ORTISEI (Bolzano) – Aveva da poco terminato il suo impiego stagionale presso un noto rifugio della vallata, ma invece di fare semplicemente i bagagli, si era organizzato per fare incetta di potenti analgesici e oppioidi nelle farmacie dolomitiche. Il suo piano, tuttavia, si è infranto contro l'attento presidio del territorio garantito dall'Arma.

Grazie a un'operazione condotta dal personale del Nucleo Operativo e Radiomobile dei carabinieri di Ortisei, è stato denunciato alla Procura della Repubblica di Bolzano un cittadino egiziano di 35 anni, residente in Friuli. Le accuse a suo carico vanno dall'acquisto illecito di sostanze stupefacenti, alla falsità materiale, fino alla sostituzione di persona.
L'epilogo della vicenda è scattato lo scorso 23 marzo, quando i militari hanno intercettato l'uomo. Il fiuto investigativo ha subito dato i suoi frutti: nascosto tra i suoi effetti personali c'era il kit perfetto per ingannare i farmacisti. I carabinieri hanno rinvenuto e sequestrato 6 flaconi di medicinali a base di Tramadolo (un potente analgesico oppioide), un timbro medico sapientemente contraffatto e ben 10 ricette sanitarie.
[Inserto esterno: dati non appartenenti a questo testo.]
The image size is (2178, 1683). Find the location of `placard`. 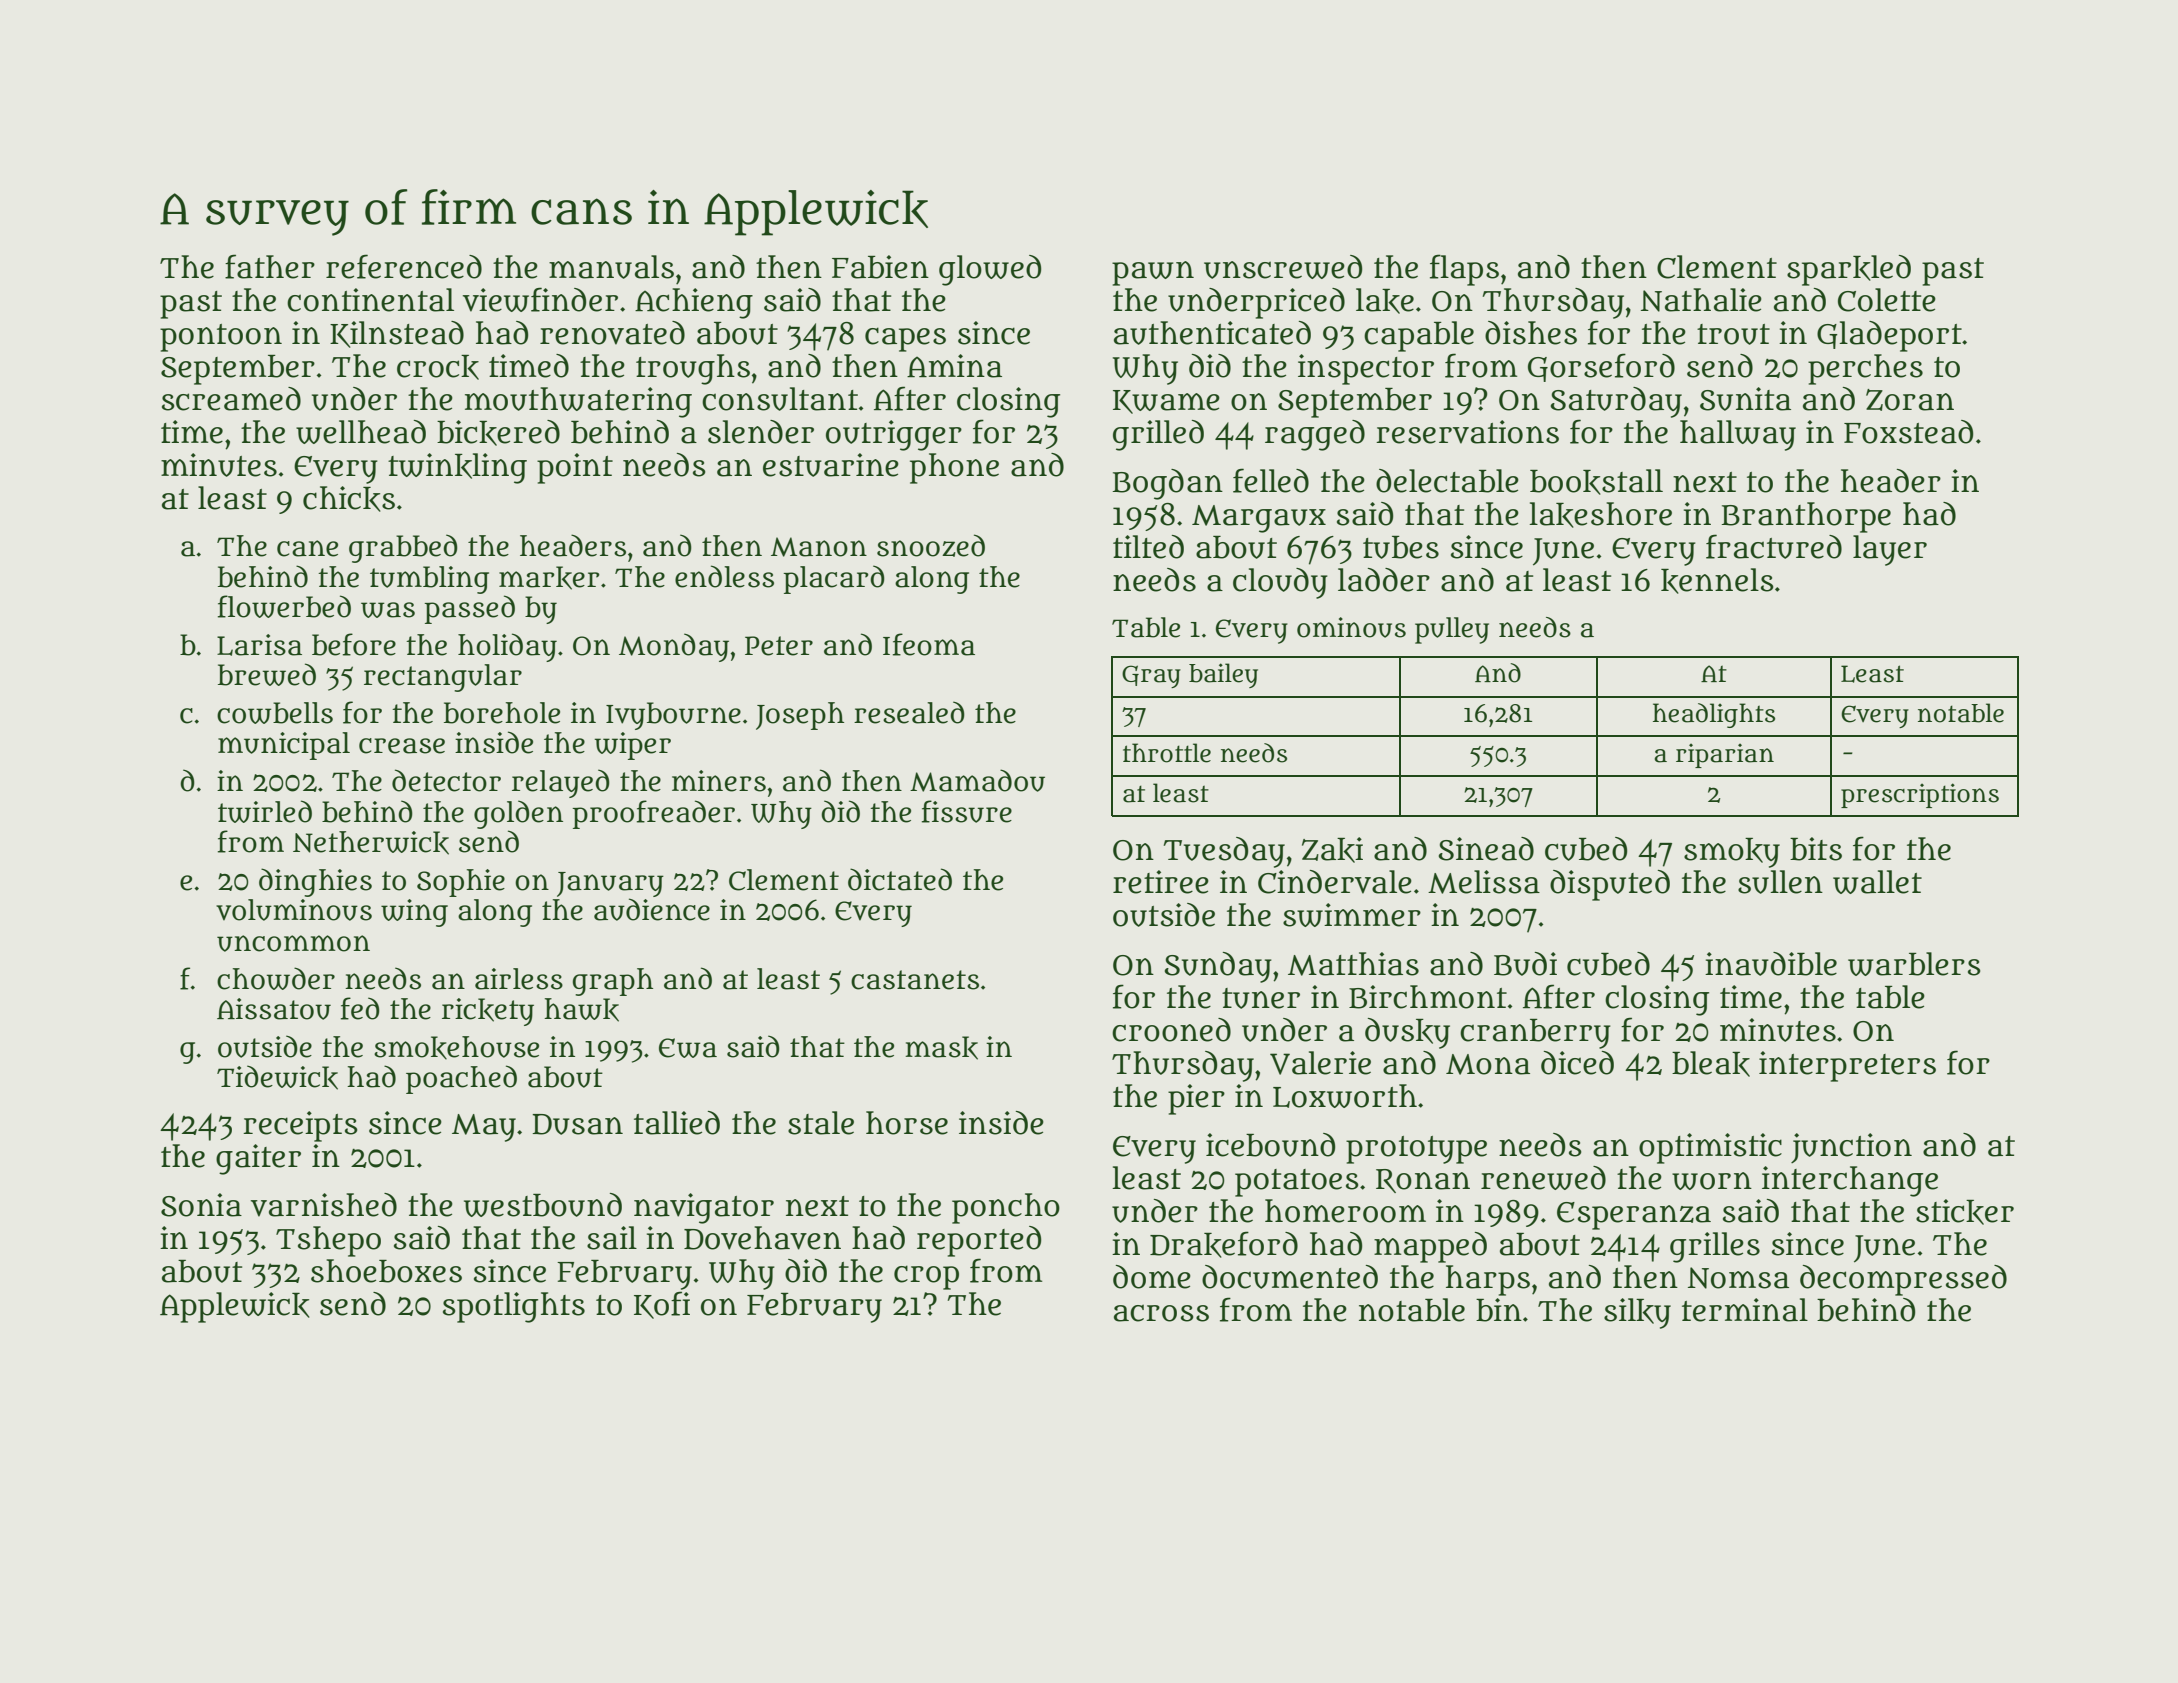

placard is located at coordinates (834, 579).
Alcune di queste erano già meticolosamente compilate, altre ancora in bianco, ma con il timbro falso già apposto, pronte per essere trasformate nell'ennesimo lasciapassare per la droga.
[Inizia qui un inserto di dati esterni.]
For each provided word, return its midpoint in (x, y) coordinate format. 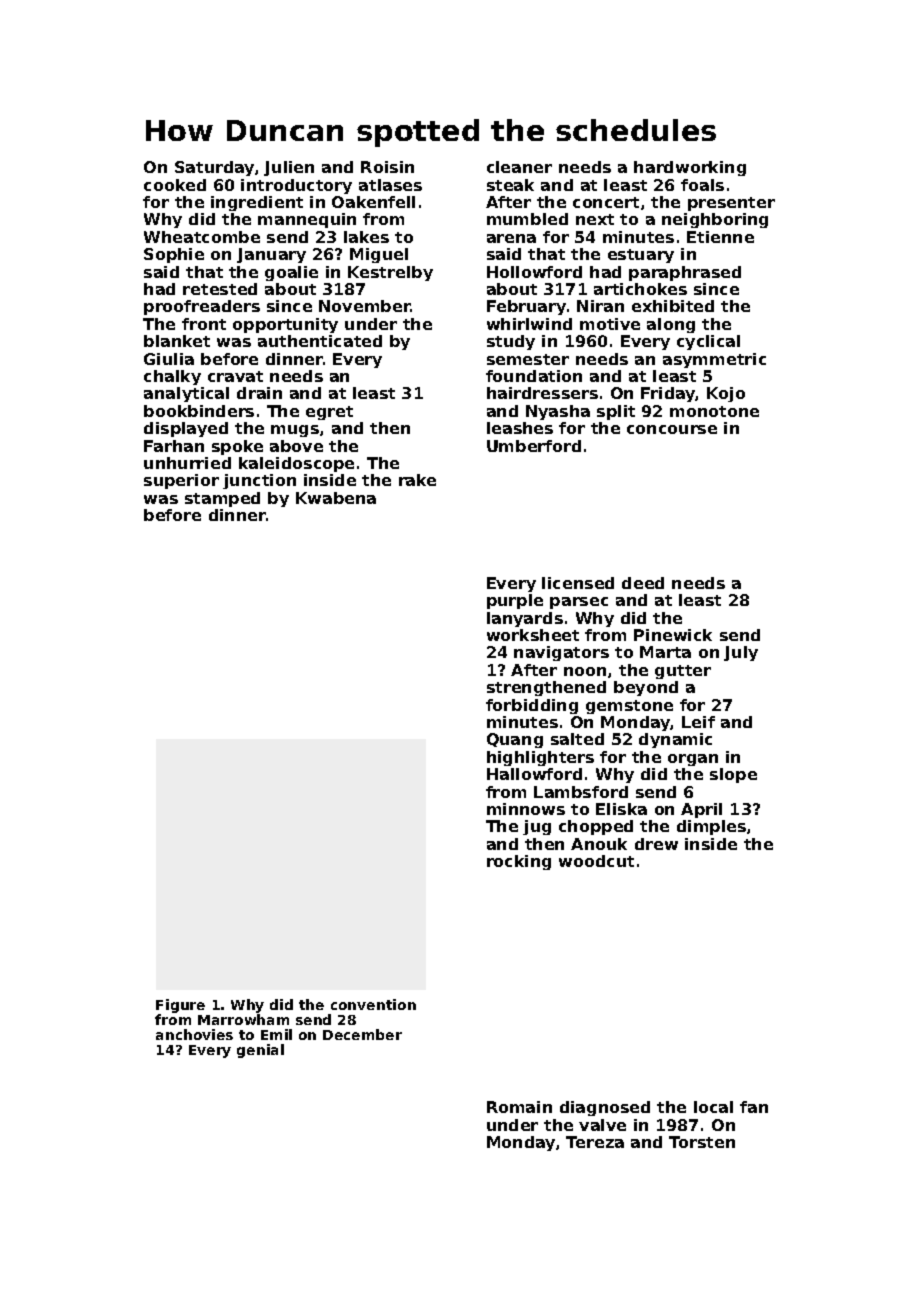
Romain (519, 1107)
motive (610, 324)
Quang (515, 740)
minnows (526, 809)
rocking (519, 862)
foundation (534, 376)
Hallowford (534, 774)
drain (259, 393)
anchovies (194, 1034)
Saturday (214, 168)
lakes (366, 237)
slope (733, 775)
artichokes (640, 289)
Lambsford (581, 792)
L'operato dei carabinieri non si è limitato al singolo sequestro. Con una tempestività d'indagine encomiabile, i militari hanno immediatamente ricostruito i movimenti dell'ex stagionale. Incrociando i dati a tempo di record, gli investigatori dell'Arma hanno accertato che il trentacinquenne aveva già colpito in modo sistematico: negli ultimi due mesi era riuscito a raggirare il personale delle farmacie della Val Gardena, mettendo a segno almeno otto acquisti illeciti di medicinali contenenti sostanze stupefacenti, tra cui l'Oxycontin. Il pronto intervento dei militari ha permesso di stroncare sul nascere questo pericoloso mercato nero di farmaci deviati.
I carabinieri rinnovano l'appello a tutti i farmacisti: massima attenzione all'autenticità di ricette e timbri. Di fronte a richieste sospette di oppioidi, specialmente da parte di avventori sconosciuti o di passaggio, è fondamentale richiederne l'identità. L'invito è a fare rete: in caso di anomalie, contattare tempestivamente il 112 è lo strumento più rapido ed efficace per consentire alle pattuglie di intervenire a tutela di tutta la comunità.